┌────────

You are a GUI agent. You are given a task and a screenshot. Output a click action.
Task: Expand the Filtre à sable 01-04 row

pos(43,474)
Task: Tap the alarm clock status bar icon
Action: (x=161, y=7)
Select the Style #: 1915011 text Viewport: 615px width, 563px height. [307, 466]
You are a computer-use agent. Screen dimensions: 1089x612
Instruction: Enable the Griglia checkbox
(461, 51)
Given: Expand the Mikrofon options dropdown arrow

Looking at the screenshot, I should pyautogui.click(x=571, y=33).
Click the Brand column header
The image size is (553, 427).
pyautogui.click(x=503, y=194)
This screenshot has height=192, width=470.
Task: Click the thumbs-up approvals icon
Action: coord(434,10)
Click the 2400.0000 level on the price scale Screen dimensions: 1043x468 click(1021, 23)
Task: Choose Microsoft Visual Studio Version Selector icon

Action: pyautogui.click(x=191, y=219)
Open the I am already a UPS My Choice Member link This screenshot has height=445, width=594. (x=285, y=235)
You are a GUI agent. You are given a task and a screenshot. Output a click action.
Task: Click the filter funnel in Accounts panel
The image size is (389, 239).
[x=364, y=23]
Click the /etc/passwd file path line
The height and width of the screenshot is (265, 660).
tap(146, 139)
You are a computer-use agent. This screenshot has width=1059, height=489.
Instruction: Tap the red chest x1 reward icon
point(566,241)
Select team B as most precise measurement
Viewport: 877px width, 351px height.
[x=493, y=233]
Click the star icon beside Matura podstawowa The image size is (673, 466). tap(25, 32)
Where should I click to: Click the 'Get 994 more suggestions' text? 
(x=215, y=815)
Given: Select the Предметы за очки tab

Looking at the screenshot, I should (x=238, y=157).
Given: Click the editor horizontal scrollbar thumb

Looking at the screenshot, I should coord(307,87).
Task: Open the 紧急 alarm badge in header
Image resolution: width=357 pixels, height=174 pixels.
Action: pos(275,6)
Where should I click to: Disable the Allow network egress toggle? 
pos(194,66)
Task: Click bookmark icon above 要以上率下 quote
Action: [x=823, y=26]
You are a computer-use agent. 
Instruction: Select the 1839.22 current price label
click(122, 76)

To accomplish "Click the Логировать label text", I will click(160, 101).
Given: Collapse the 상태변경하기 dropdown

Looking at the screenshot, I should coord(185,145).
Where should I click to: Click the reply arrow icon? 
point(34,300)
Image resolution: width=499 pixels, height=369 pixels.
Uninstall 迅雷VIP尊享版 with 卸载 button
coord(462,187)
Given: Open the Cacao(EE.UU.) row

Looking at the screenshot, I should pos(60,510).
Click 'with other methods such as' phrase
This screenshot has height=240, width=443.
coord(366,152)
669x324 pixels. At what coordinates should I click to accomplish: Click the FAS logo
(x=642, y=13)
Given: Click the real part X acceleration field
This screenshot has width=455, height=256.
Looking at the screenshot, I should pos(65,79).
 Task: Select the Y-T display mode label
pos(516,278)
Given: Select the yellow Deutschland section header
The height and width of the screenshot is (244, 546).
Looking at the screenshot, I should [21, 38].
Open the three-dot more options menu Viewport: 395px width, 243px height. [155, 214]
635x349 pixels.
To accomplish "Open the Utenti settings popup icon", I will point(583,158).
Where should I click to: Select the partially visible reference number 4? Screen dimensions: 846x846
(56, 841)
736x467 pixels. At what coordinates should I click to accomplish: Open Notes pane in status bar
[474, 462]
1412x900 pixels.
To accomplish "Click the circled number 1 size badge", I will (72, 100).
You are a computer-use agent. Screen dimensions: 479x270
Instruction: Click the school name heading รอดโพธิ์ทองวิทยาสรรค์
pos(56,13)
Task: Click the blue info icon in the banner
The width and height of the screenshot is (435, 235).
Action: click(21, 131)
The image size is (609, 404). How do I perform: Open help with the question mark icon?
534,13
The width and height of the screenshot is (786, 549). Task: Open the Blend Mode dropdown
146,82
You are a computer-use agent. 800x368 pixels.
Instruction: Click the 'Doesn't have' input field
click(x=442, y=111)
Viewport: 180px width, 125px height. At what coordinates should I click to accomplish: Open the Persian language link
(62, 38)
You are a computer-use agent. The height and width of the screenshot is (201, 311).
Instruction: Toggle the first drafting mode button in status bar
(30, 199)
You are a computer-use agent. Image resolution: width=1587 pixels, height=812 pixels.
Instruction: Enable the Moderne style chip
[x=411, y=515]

└────────

Exercise directions - All lines above containing the string "header": copy each one.

Reply -
Click the Brand column header
Task: Open the 紧急 alarm badge in header
Given: Select the yellow Deutschland section header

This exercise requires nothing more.